Processo d’appello colpito da nullità – come tale insanabile – se anche solo uno dei codifensori non ha ricevuto la notifica dell’avviso di deposito della sentenza di primo grado.
La Terza sezione penale della Cassazione – sentenza 42736/16 depositata ieri – rafforza le garanzie difensive procedurali, nel solco peraltro di una chiara giurisprudenza costituzionale. Il caso era stato sollevato dal codifensore di un sospetto trafficante di stupefacenti, condannato dal Gup di Roma a otto anni di carcere.
Il legale difensore dell’imputato, non avendo ricevuto la notifica dell’avviso di deposito della sentenza – ritualmente arrivata invece al collega – aveva eccepito la questione in Corte d’appello, dove però era stata rigettata sull’erroneo presupposto che si trattasse di un’istanza di rimessione in termini e che dunque fosse decorso il termine di dieci giorni previsto dal codice di procedura (articolo 175). Da qui la riproposizione della questione in sede di legittimità, con la richiesta di annullamento del processo che, nel frattempo, aveva confermato il verdetto – e la quantificazione della pena del primo grado.
Per la Terza sezione il ricorso del coimputato è fondato e colpisce la sentenza impugnata con la sanzione della nullità. L’omessa notifica all’imputato dell’avviso di deposito della sentenza di primo grado, spiega l’estensore, comporta una nullità di regime intermedio che, se ritualmente eccepita, non può essere sanata nemmeno dalla proposizione dell’appello da parte del difensore.
A portare a questa conclusione è la stessa sentenza della Corte Costituzionale n° 317/2009, che argomenta come in un’ ipotesi di questo tipo non decorrono per l’imputato i termini per la proposizione dell’appello con conseguente nullità del decreto di citazione in appello e della sentenza emessa all’esito del rinvio a giudizio.

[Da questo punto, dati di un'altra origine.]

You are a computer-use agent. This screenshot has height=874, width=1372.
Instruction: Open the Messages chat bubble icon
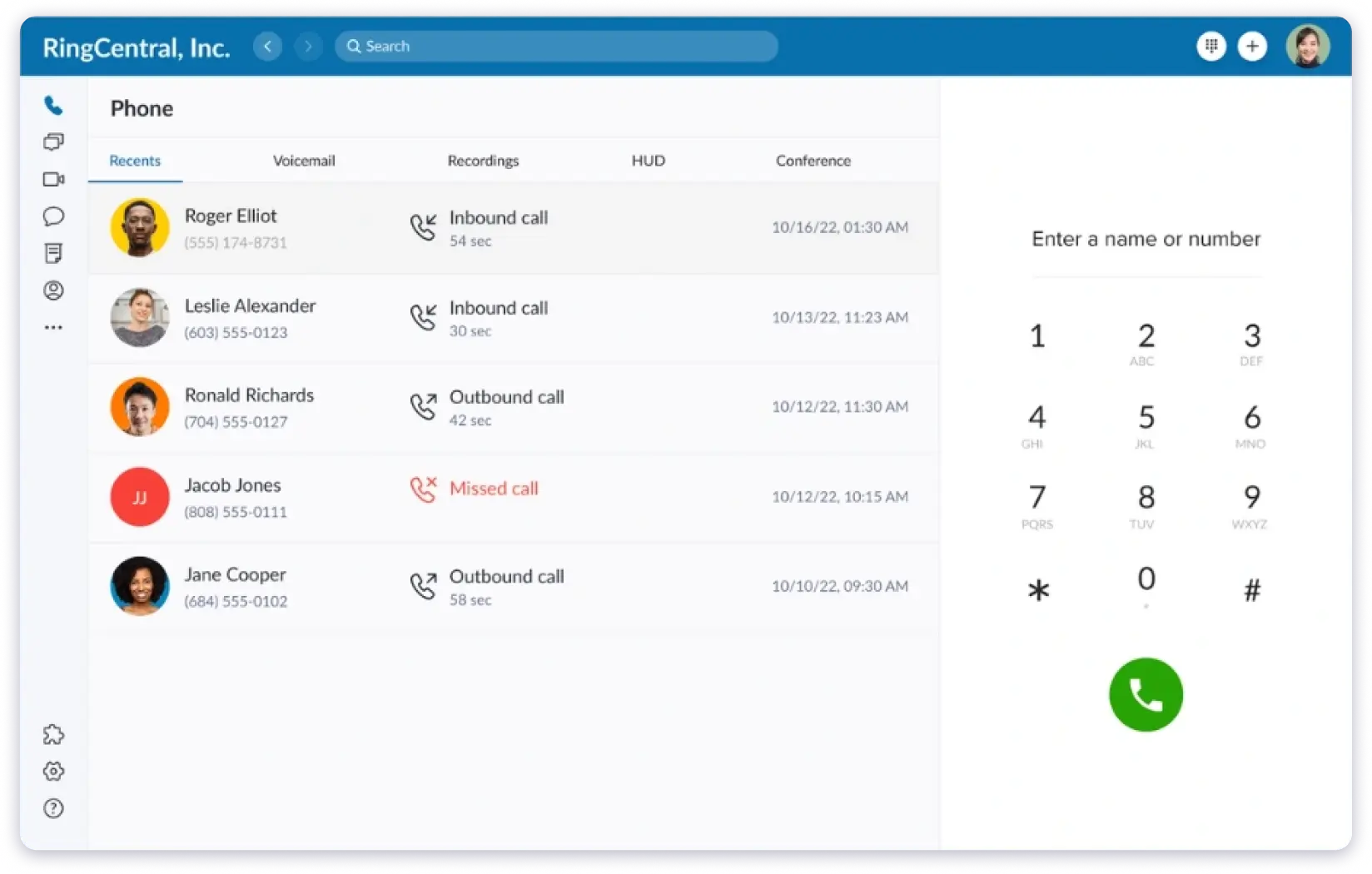point(53,216)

Secondo la Cassazione, gli stessi principi possono essere trasposti al caso in esame in cui l’omessa notifica non riguardi l’imputato ma il difensore o il codifensore. Per la Terza , però, è necessario prima rompere il principio della «unitarietà dell’impugnazione spettante all’imputato e al difensore dello stesso», principio già peraltro messo in discussione dalle sentenze di legittimità successive alla sua affermazione (2613/2005) e allineate alla decisione 317/09 della Consulta.
Pertanto, afferma l’estensore «il gravame proposto da uno dei difensori non “consuma” l’autonoma facoltà di impugnazione dell’imputato e del codifensore, che resta inalterata ove non sia stata tempestivamente esercitata e tale mancato esercizio non abbia fatto seguito a modalità procedurali tali da garantire la conoscenza effettiva del provvedimento».
Nel caso in esame l’eccezione di nullità era stata tempestivamente e ritualmente proposta nella fase preliminare del giudizio di appello, ma era stata erroneamente dichiarata inammissibile in quanto tardiva. Da qui l’annullamento della sentenza d’appello, con la trasmissione degli atti per la rinnovazione del giudizio.